Friday, May 22, 2009

Needles, Rags, and an Old Peach Tree


From teacher Lois Prout's classroom, "one can see a two room home made of packing case wood" with paper nailed on as a flimsy covering, "in which a large family is planning to spend the winter."

Inside the classroom, one ten-year-old girl carefully cuts along markings on a man's worn blue shirt, to create three pieces. Another mends kneeholes in a man's pair of wool underwear. A third shows Miss Prout the half-yard of new red cloth her dad had bought her. Combined with some other scraps, it would make enough for an apron.

In 1930, the fourth and fifth grade girls at Harriet School altered old, worn-out clothes into wearable ones that "will clothe children who otherwise might suffer from the severe weather. Stockings, silk, wool, or cotton, are being painstakingly mended...and even old underwear is being cut down to keep little boys and girls warm."

Not only were the children sewing usable garments going back into the community, they were doing it with style--they were hand-sewing on bias tape.
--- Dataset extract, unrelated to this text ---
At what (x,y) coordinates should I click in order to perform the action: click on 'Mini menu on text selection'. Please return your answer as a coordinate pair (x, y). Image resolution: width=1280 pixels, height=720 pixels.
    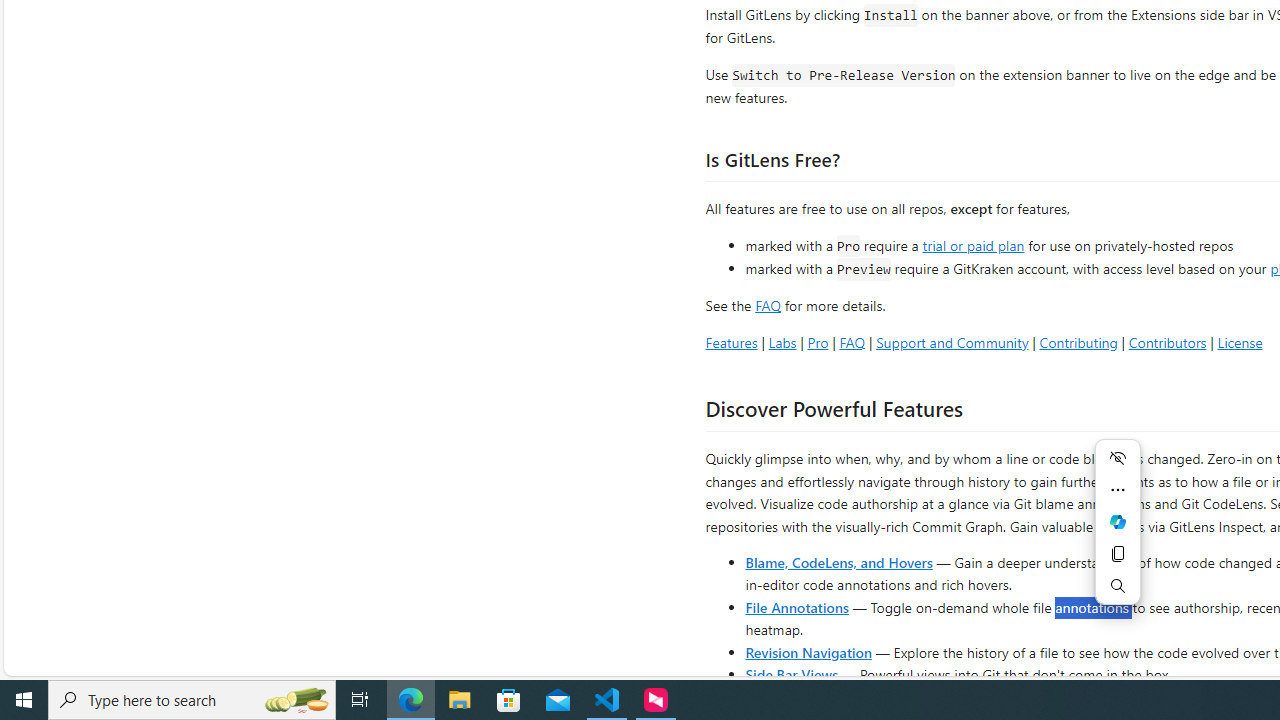
    Looking at the image, I should click on (1117, 533).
This is the colored decorative strip seen around the edges of things like potholders and aprons. It is folded three times and is devilishly difficult to sew accurately by hand. No problem for these ten-year-olds.

The girls also picked peaches from a tree next to the school and made peach jam. They canned tomatoes, pears, pickles, and grape and crab apple jelly. They made taffy apple refreshments for a school party. Oh, and they plan to redecorate the home ec's model dining room.
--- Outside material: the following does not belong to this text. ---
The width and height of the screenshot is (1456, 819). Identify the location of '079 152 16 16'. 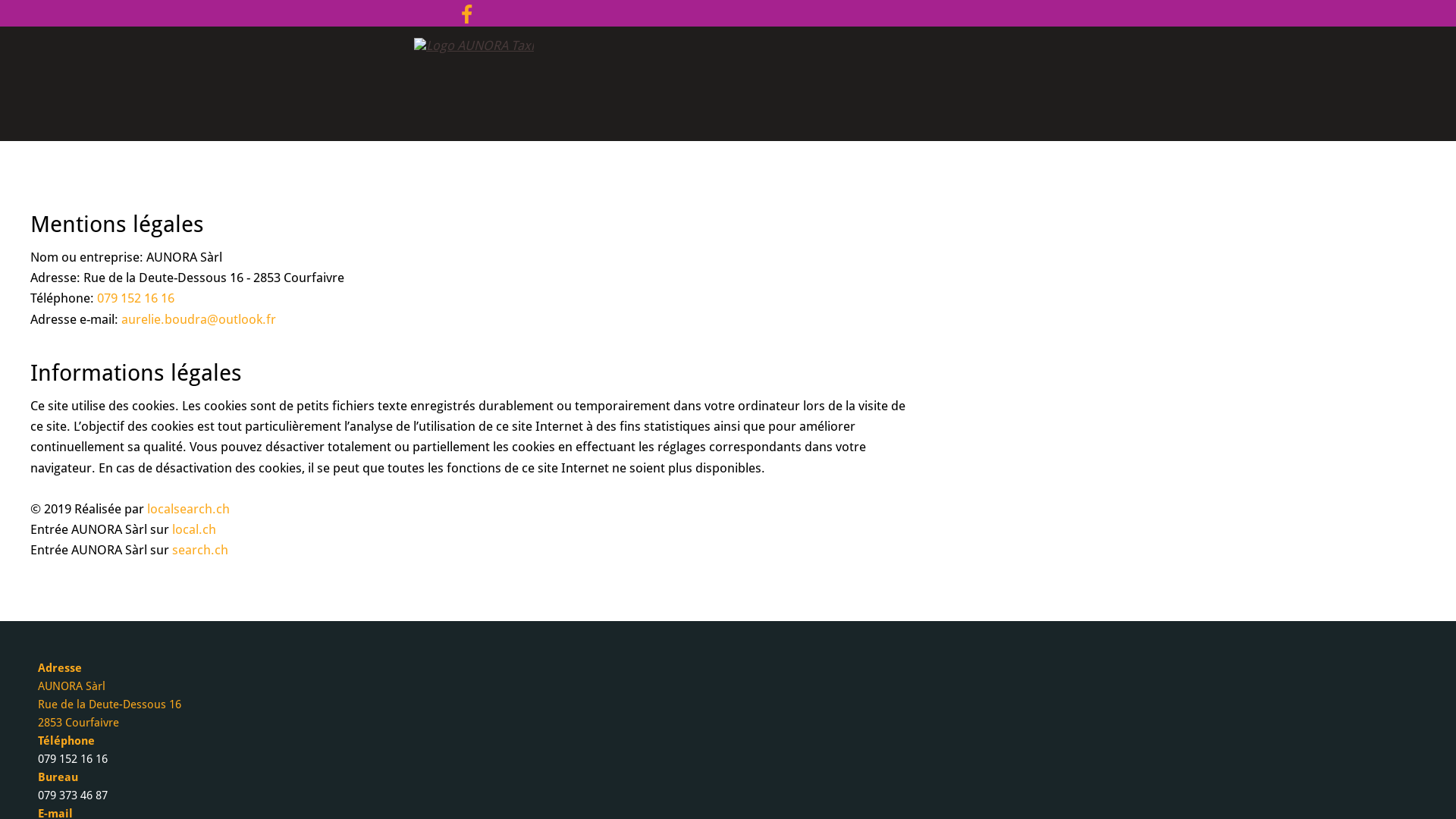
(135, 298).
There was no stopping these Ypsi girls.

Miss Prout is one of Ypsi's unsung heroes of the Depression. With some needles, some worn-out clothing, and an old peach tree she taught two grades of girls how to create useful, warm, and nourishing things to benefit the community around them.

Dusty D is in awe of the grit and resourcefulness of this dedicated teacher. Hats off to Lois Prout.

3 comments :

Dusty D said...

Story is from the October 30, 1930 edition of the Ypsilanti Daily Press.
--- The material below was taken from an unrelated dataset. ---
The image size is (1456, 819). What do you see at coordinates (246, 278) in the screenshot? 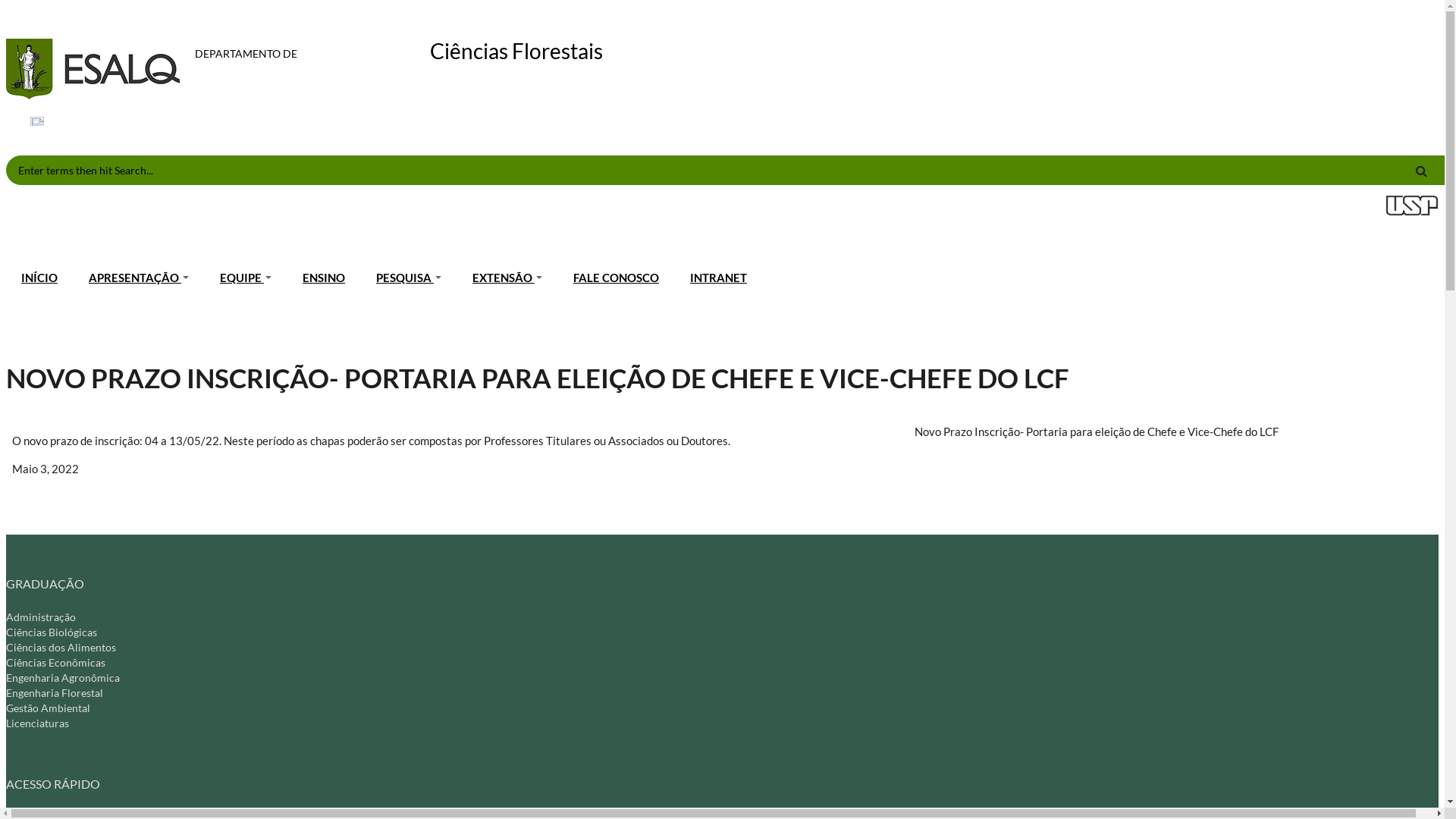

Harriet School is now called the Perry Child Development Center.

Things about this story that got to me:

1. I can't imagine a home ec class today working on a big pile of used long underwear. I'm sure there would be complaints that that is unsanitary, &c.--could be true--but they had no choice back then. The need was too great.

2. When the girl gets the cloth from her dad, it says "the purchase of the material by her father [was] a real event for her." It was half a yard of cloth. A measly half yard. And who knows what scrimping by her dad went into that tiny scrap. Cloth was in short supply--Ypsi was getting bolts of cloth from the Red Cross at the time, so that the poor could make clothes.

3. I also like the practical use of the peach tree. No food service truck rumbling in with prepackaged stuff...everything is so mediated today, in contrast to the directness of picking peaches and canning them right there at school.

Bob Garrett said...

Most Americans really are pretty spoiled these days. I wonder if we could survive another Great Depression?

Great article!

Dusty D said...

Hi Bob!

Yes, these Depression-era stories are real eye-openers for me. Just read another one about a shoe drive in Ypsi...but even after the charity drive, they only had enough shoes for kids 12 and older.

The younger ones went barefoot and there were special instructions given to teachers to make sure the barefoot kids--in late autumn, mind you--were not teased or discriminated against. I'm sure they were, though, kids being kids.